§ **Task instructions**
List the rows as a numbered list, beginning at the first row and continuing through the one containing "Looking at the screenshot, I should point(109,684).", with blank lines dropped.

[Entries on where items appear]
--- Begin ---

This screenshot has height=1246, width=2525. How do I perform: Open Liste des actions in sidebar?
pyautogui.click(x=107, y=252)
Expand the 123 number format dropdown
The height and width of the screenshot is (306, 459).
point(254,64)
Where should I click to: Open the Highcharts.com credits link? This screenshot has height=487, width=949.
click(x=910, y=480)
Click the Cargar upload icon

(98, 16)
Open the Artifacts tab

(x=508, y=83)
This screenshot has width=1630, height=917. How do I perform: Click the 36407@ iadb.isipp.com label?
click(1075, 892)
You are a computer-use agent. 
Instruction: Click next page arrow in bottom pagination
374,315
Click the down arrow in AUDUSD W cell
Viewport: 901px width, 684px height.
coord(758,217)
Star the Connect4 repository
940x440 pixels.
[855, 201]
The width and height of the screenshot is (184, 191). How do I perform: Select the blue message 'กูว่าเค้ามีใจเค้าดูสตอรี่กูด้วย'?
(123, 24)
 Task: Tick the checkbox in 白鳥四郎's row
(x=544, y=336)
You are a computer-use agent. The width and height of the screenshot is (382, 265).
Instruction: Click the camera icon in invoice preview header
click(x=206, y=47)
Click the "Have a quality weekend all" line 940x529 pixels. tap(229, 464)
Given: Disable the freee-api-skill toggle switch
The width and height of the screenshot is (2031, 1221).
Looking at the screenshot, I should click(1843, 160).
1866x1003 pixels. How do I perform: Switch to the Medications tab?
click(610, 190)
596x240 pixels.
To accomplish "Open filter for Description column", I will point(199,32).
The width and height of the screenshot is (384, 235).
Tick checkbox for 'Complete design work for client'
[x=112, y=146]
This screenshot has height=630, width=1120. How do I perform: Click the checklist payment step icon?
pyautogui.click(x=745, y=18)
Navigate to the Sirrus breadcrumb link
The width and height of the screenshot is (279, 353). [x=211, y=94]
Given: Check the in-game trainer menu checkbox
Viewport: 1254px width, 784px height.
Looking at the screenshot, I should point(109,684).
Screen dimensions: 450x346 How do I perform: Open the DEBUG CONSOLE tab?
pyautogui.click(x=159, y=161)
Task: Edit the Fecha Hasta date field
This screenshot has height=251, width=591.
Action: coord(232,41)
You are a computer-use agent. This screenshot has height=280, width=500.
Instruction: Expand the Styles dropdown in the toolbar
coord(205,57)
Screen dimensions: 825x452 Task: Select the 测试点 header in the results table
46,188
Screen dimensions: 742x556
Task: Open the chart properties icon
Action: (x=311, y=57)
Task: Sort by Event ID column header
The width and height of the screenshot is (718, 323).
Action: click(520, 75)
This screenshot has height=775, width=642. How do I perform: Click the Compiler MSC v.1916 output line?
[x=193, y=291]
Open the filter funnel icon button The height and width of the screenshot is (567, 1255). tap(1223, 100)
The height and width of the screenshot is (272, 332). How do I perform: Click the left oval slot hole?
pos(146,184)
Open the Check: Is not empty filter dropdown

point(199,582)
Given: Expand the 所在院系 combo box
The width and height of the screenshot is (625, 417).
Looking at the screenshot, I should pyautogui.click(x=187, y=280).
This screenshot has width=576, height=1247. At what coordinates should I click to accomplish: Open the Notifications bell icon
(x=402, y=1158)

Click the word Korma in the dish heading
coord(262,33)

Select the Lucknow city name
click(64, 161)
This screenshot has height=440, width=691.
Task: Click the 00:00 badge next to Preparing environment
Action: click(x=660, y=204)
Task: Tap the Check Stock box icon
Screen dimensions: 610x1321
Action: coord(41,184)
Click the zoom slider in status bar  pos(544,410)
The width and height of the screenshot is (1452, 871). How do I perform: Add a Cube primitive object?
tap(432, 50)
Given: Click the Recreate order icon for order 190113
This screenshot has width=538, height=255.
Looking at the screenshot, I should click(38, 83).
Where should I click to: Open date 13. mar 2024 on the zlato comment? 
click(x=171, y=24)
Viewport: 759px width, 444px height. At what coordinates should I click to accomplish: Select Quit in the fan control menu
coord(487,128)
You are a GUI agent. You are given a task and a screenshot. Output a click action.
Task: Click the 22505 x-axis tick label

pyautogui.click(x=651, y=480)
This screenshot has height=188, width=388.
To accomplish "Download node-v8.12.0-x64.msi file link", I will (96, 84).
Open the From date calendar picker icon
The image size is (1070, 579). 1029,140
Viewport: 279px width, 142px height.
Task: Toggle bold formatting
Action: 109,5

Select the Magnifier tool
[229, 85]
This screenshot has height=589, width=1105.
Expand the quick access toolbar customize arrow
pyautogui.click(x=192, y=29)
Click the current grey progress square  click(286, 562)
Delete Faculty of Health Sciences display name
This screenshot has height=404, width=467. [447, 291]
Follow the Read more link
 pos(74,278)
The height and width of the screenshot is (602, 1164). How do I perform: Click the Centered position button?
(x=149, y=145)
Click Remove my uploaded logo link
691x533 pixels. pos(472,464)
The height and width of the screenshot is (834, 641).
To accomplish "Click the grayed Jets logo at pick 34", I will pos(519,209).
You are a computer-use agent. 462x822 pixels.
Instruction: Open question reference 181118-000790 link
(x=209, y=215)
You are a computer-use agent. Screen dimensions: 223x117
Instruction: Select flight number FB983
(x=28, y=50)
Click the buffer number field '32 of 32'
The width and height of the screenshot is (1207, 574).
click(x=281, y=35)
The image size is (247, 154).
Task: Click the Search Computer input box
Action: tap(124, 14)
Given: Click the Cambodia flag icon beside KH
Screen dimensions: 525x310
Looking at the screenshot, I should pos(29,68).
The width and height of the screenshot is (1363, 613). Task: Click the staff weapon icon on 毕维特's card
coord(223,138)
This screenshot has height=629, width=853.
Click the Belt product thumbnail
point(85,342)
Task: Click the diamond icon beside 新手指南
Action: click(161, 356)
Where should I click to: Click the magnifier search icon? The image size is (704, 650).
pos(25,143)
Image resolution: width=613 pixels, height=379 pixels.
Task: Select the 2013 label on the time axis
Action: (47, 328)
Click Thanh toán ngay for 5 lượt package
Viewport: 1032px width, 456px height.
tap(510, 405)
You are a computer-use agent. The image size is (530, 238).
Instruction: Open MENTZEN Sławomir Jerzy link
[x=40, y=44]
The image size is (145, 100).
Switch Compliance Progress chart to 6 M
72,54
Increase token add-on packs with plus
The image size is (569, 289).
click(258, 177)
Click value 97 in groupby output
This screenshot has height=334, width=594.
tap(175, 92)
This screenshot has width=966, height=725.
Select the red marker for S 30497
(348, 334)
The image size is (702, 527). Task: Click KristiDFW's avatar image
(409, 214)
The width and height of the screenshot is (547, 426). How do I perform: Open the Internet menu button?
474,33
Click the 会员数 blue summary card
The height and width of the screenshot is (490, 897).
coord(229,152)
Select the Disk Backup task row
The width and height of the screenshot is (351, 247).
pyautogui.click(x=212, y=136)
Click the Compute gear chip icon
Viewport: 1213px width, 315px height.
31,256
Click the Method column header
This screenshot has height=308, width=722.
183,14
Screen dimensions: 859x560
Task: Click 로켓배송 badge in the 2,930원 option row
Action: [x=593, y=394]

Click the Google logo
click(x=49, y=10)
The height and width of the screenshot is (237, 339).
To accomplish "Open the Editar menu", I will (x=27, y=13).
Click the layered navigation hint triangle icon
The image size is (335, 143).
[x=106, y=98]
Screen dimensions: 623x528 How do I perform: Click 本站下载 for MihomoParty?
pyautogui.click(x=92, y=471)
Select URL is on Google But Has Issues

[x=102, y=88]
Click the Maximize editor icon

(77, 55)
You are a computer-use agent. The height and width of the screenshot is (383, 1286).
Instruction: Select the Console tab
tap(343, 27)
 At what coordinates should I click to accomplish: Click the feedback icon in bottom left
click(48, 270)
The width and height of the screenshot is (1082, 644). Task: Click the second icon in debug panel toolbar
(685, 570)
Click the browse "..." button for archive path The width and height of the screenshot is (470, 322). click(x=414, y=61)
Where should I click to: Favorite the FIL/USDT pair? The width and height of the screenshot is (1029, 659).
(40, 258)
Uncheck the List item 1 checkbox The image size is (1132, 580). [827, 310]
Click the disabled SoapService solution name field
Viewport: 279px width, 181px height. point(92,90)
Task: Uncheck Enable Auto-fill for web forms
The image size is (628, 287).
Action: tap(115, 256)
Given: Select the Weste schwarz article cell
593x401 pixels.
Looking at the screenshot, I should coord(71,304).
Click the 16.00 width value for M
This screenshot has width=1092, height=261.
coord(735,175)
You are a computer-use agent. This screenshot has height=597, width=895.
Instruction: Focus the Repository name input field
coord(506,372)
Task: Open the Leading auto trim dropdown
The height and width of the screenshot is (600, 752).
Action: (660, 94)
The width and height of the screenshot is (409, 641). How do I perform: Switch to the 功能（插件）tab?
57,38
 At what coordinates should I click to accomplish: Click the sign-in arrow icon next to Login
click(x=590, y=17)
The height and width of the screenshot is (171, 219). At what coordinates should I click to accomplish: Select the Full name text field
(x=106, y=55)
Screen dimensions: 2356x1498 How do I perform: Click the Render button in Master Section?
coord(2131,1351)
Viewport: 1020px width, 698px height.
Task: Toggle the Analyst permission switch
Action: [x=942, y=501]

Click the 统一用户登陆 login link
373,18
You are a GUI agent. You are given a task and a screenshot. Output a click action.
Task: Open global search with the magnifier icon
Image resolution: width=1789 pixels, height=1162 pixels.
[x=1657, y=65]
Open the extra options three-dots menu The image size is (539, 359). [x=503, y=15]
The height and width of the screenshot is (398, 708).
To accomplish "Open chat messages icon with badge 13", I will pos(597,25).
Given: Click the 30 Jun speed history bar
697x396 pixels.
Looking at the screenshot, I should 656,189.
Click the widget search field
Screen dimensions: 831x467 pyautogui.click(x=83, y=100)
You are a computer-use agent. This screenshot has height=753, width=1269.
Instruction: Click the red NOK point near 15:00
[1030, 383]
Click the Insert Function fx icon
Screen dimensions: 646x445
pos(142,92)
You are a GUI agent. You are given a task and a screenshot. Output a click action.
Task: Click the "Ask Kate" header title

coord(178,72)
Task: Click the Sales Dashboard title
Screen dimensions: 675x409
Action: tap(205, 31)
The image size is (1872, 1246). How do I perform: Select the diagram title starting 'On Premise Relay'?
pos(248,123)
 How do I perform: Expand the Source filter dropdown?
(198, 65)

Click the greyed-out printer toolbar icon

--- End ---

§ **Full solution**
1. This screenshot has height=1246, width=2525. How do I perform: Open Liste des actions in sidebar?
2. pyautogui.click(x=107, y=252)
3. Expand the 123 number format dropdown
4. The height and width of the screenshot is (306, 459).
5. point(254,64)
6. Where should I click to: Open the Highcharts.com credits link? This screenshot has height=487, width=949.
7. click(x=910, y=480)
8. Click the Cargar upload icon
9. (98, 16)
10. Open the Artifacts tab
11. (x=508, y=83)
12. This screenshot has width=1630, height=917. How do I perform: Click the 36407@ iadb.isipp.com label?
13. click(1075, 892)
14. You are a computer-use agent. 
15. Instruction: Click next page arrow in bottom pagination
16. 374,315
17. Click the down arrow in AUDUSD W cell
18. Viewport: 901px width, 684px height.
19. coord(758,217)
20. Star the Connect4 repository
21. 940x440 pixels.
22. [855, 201]
23. The width and height of the screenshot is (184, 191). How do I perform: Select the blue message 'กูว่าเค้ามีใจเค้าดูสตอรี่กูด้วย'?
24. (123, 24)
25.  Task: Tick the checkbox in 白鳥四郎's row
26. (x=544, y=336)
27. You are a computer-use agent. The width and height of the screenshot is (382, 265).
28. Instruction: Click the camera icon in invoice preview header
29. click(x=206, y=47)
30. Click the "Have a quality weekend all" line 940x529 pixels. tap(229, 464)
31. Given: Disable the freee-api-skill toggle switch
32. The width and height of the screenshot is (2031, 1221).
33. Looking at the screenshot, I should click(1843, 160).
34. 1866x1003 pixels. How do I perform: Switch to the Medications tab?
35. click(610, 190)
36. 596x240 pixels.
37. To accomplish "Open filter for Description column", I will point(199,32).
38. The width and height of the screenshot is (384, 235).
39. Tick checkbox for 'Complete design work for client'
40. [x=112, y=146]
41. This screenshot has height=630, width=1120. How do I perform: Click the checklist payment step icon?
42. pyautogui.click(x=745, y=18)
43. Navigate to the Sirrus breadcrumb link
44. The width and height of the screenshot is (279, 353). [x=211, y=94]
45. Given: Check the in-game trainer menu checkbox
46. Viewport: 1254px width, 784px height.
47. Looking at the screenshot, I should point(109,684).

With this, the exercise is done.